ACCA ATX UK Syllabus A3. Inheritance Tax - Deed of variation - Notes 7 / 7
Changing a person's will after death
It is possible to change a person’s will after they have died, but why?
A variation may benefit the estate and its beneficiaries by reducing the IHT on the estate.
If the variation increases charitable legacies sufficiently the estate may benefit from the reduced rate of IHT at 36%.
If an estate is left to children, who have enough property of their own, then the variation can leave property for grandchildren instead of the children, therefore skipping one generation of IHT payable.
How can a will be changed?
By court order
By a deed of variation
Conditions to be satisfied to be able to execute a deed of variation:
The deed must be in writing and signed by all beneficiaries that are affected by the deed.
Not be made for any payment.
Must be executed within two years of death.
State that it is intended to be effective for tax (IHT and/or CGT) purposes.
Illustration
Faisal died on 8 August 2024 leaving his entire estate to his son.
The estate is valued at £500,000 after deducting exemptions and reliefs including a donation to charity of £18,000.
No lifetime gifts have been made.
a) What amount of charitable legacy must be made to benefit from the reduced rate of 36%?
b) What is the net increase in the estate if the charitable legacy is increased by executing a deed of variation?
Solution
Net estate after charitable legacy £500,000
Less NRB (£325,000)
Taxable estate (this would be taxed at 40% = £70,000) £175,000
Add charitable legacy £18,000
Total £193,000
10% of total is £19,300
Therefore, the charitable legacy needs to be increased by £1,300 (£19,300 - £18,000) to benefit from the reduced rate of 36%
Net increase in estate if charitable legacy is increased
IHT on original estate (£175,000 * 40%) = £70,000
Cost of extra charitable donation (£1,300)
IHT on revised estate ((£175,000 - £1,300) * 36%) = (£62,532)Net increase in estate as a result of the reduced rate of IHT after increasing charitable payment £6,168
How can a variation of will be beneficial for CGT?
Let's try this with an illustration!
Illustration
Jake dies on 01/01/24 and gifts his home to his son John.

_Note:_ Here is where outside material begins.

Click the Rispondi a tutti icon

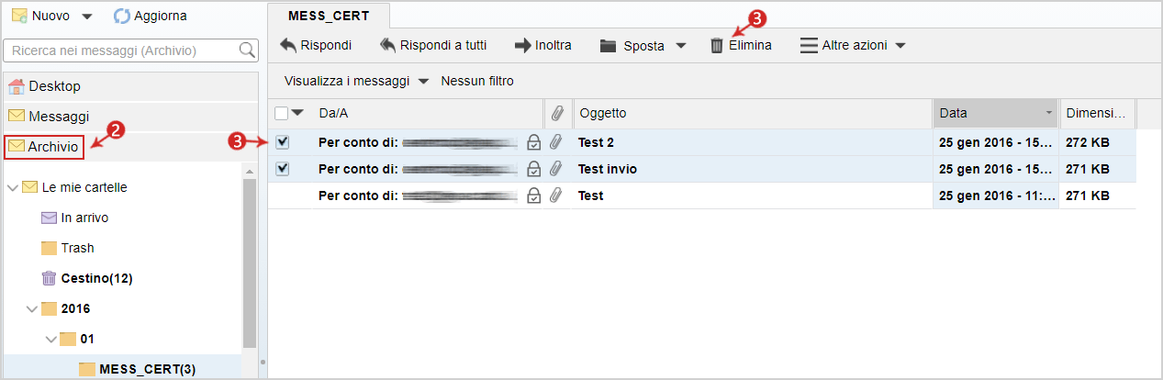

John intends to give the home to his daughter a few months later.
How will a variation in Jake's will be beneficial for CGT?
Solution
On Jake's death, any gifts made will not be liable to CGT.
However, when John gifts the house to his daughter - he will be liable to CGT.
Therefore, Jake should gift the house directly to John's daughter to avoid the payment of CGT!